First time posting, but I want to add that I have the same issue, and I have tried many things. I use no additional libraries apart from Distributed
.
My code is not that sophisticated and really consists of a function that loops N times with different starting parameters, to then return some values. Thus, I use parallel code to scan the parameters, but ran into this problem.
As for parallel code using Distributed
I have tried Distributed
for loops and pmap()
. I have also tried separate parallel julia instances using SBATCH
in SLURM, on one node, without the use of Distributed
. With either approach the function runs, and I can observe that the free memory steadily drops until the processes run out of memory. I have not had this problem on a laptop, or desktop computer.
I can run this on the cluster with fewer iterations, as the program will end before the free memory depletes completely.
I have tried other approaches as well and when using pmap()
I was adding GC.safepoint()
at each iteration and running GC.gc()
every 100.000 iteration. This seemed to help a little, but the code still threw an OOM after 2 days. (Idea for GC.safepoint()
came from Poor performance of garbage collection in multi-threaded application)
I have hypothesized a little (although I have no evidence), and I have landed on basicly what @sevi writes. Could the problem be that the GC does not recognize the other processes, and thus it will not collect garbage, as it assumes that it has many times more free memory than it really has?

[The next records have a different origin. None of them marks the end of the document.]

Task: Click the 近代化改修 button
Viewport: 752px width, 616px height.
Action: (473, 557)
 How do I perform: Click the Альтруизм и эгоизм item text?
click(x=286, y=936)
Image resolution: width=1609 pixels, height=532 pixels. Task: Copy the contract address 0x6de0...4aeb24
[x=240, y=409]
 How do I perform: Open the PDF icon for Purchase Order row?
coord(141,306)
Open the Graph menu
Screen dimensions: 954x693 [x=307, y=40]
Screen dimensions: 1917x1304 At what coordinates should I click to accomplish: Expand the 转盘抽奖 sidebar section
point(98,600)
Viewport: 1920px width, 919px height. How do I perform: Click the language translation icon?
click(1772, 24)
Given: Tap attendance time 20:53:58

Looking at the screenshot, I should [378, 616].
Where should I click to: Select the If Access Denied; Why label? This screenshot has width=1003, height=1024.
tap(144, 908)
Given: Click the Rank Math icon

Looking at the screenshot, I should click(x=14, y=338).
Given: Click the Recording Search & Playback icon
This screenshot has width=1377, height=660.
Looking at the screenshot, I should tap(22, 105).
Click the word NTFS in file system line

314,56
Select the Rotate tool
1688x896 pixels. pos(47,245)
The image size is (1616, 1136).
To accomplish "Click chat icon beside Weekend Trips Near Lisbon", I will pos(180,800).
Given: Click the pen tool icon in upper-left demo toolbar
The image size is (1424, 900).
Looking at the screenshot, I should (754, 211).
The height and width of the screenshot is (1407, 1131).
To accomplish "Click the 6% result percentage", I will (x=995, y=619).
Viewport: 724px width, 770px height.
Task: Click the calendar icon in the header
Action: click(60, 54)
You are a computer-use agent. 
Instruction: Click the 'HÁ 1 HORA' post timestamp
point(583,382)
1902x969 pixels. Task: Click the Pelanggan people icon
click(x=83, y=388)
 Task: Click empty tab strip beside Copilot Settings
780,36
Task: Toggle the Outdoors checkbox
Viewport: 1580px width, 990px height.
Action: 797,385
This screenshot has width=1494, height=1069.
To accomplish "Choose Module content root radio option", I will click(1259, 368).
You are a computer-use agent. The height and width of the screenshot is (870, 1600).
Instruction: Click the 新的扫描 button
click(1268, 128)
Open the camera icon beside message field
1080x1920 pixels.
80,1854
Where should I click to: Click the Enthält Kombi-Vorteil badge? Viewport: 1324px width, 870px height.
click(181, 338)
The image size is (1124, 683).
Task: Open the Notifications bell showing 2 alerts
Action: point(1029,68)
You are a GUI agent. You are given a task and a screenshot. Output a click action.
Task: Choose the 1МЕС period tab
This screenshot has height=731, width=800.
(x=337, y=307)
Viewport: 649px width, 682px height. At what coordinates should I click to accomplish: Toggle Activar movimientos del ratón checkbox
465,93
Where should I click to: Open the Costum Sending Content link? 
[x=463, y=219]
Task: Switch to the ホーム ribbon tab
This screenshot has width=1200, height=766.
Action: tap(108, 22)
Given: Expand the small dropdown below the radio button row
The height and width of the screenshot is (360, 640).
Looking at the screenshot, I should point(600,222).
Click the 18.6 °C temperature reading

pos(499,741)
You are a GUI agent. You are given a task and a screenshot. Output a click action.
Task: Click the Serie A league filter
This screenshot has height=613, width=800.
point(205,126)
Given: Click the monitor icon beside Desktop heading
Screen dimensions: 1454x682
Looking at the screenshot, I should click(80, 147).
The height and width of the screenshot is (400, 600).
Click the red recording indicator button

If I read the discussion on github correctly, about the command line flag, a hard limit was discussed, but as it stands now, --heap-size-hint
seemed to be the best way. I do find it interesting then that OP mentions trying --heap-size-hint
, without success. It seems from the discussion that julia determines the memory available by reading the hardware. Maybe an artificial limit, basically changing what julia sees as the total memory would be a solution, although I do not know if this is feasible.
Sorry for the long post :))